§ **SET OF TASKS**:
A. Rewrite the part of the smoothed log-concave estimation summary that opens with the words containing "Smoothed log-concave maximum likelihood estimation" and closes with "and classification tasks.", putting "categorization" wherever "classification" appears.
B. Answer these questions from the smoothed log-concave estimation summary:
(i) Under "Findings," in what kind of sample scenarios does the estimator perform well?
(ii) According to the abstract, how is the estimator obtained?
(iii) What diagnosis problem does the abstract use to illustrate the estimator's use?

§ **TEXT PROVIDED**:
■ ■ ■ ■ ■ ■ ■

Smoothed log-concave maximum likelihood estimation with applications

TL;DR

This paper introduces a smoothed log-concave maximum likelihood estimator for probability distributions, offering a fully automatic nonparametric density estimation method with theoretical analysis, simulation validation, and practical applications like testing log-concavity and classification.

Contribution

It proposes a novel smoothed log-concave MLE, analyzes its theoretical properties, and demonstrates its utility in hypothesis testing and classification tasks.

Findings

The estimator is fully automatic and nonparametric.

It performs well in finite sample scenarios.

It can be used for log-concavity testing and classification.

Abstract

We study the smoothed log-concave maximum likelihood estimator of a probability distribution on $\mathbb{R}^d$. This is a fully automatic nonparametric density estimator, obtained as a canonical smoothing of the log-concave maximum likelihood estimator. We demonstrate its attractive features both through an analysis of its theoretical properties and a simulation study. Moreover, we use our methodology to develop a new test of log-concavity, and show how the estimator can be used as an intermediate stage of more involved procedures, such as constructing a classifier or estimating a functional of the density. Here again, the use of these procedures can be justified both on theoretical grounds and through its finite sample performance, and we illustrate its use in a breast cancer diagnosis (classification) problem.

■ ■ ■ ■ ■ ■ ■

§ **INFORMATION SHOWN**:
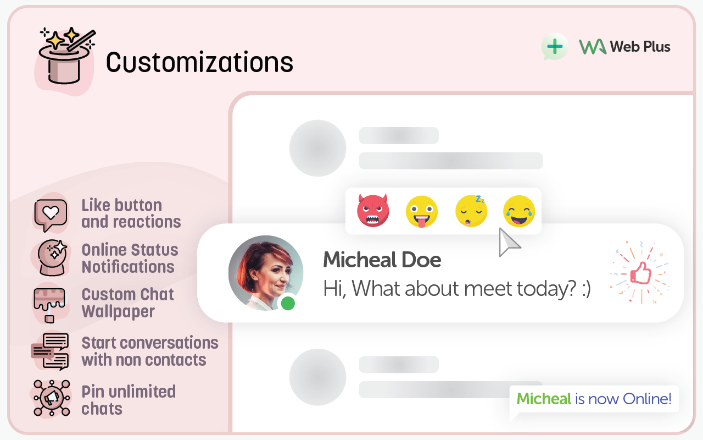Click the Web Plus logo

pos(625,47)
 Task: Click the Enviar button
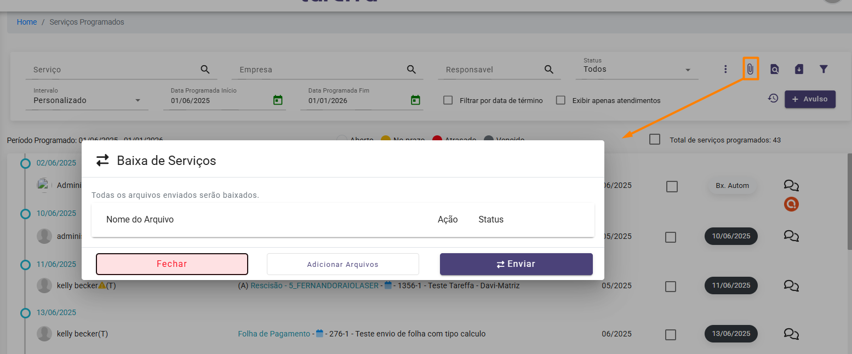click(x=516, y=264)
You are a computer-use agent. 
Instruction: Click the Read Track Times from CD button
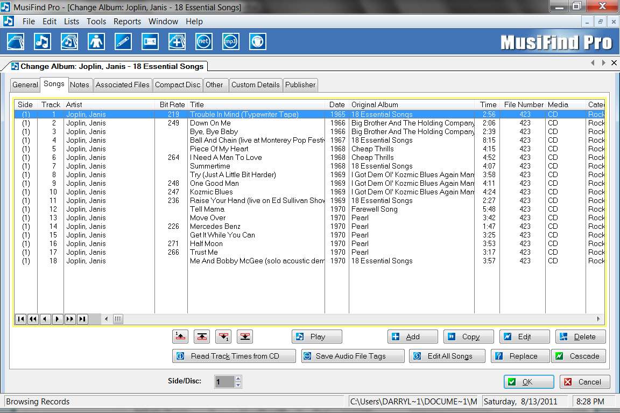[x=234, y=356]
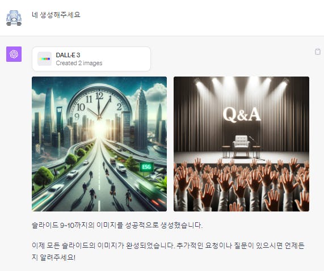Click the DALL·E 3 rainbow bar icon
The width and height of the screenshot is (324, 271).
pos(45,59)
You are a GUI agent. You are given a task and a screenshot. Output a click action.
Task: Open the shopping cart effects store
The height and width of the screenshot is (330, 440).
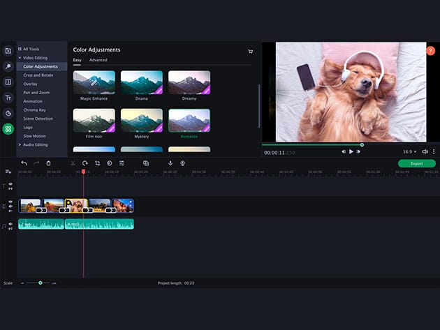click(251, 51)
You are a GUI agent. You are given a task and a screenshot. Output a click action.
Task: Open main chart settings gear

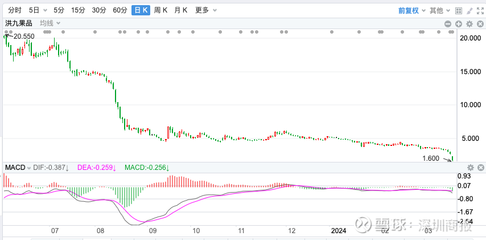469,23
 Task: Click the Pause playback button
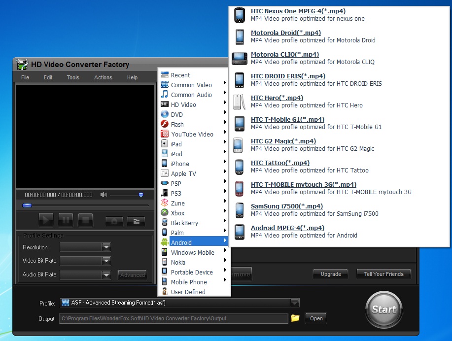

■ ■ ■ ■ ■ ■ ■

§ **SOLVED PROBLEMS**:
A.
Smoothed log-concave maximum likelihood estimation with applications

TL;DR

This paper introduces a smoothed log-concave maximum likelihood estimator for probability distributions, offering a fully automatic nonparametric density estimation method with theoretical analysis, simulation validation, and practical applications like testing log-concavity and categorization.

Contribution

It proposes a novel smoothed log-concave MLE, analyzes its theoretical properties, and demonstrates its utility in hypothesis testing and categorization tasks.

B.
(i) Finite sample scenarios.
(ii) As a canonical smoothing of the log-concave maximum likelihood estimator.
(iii) A breast cancer diagnosis (classification) problem.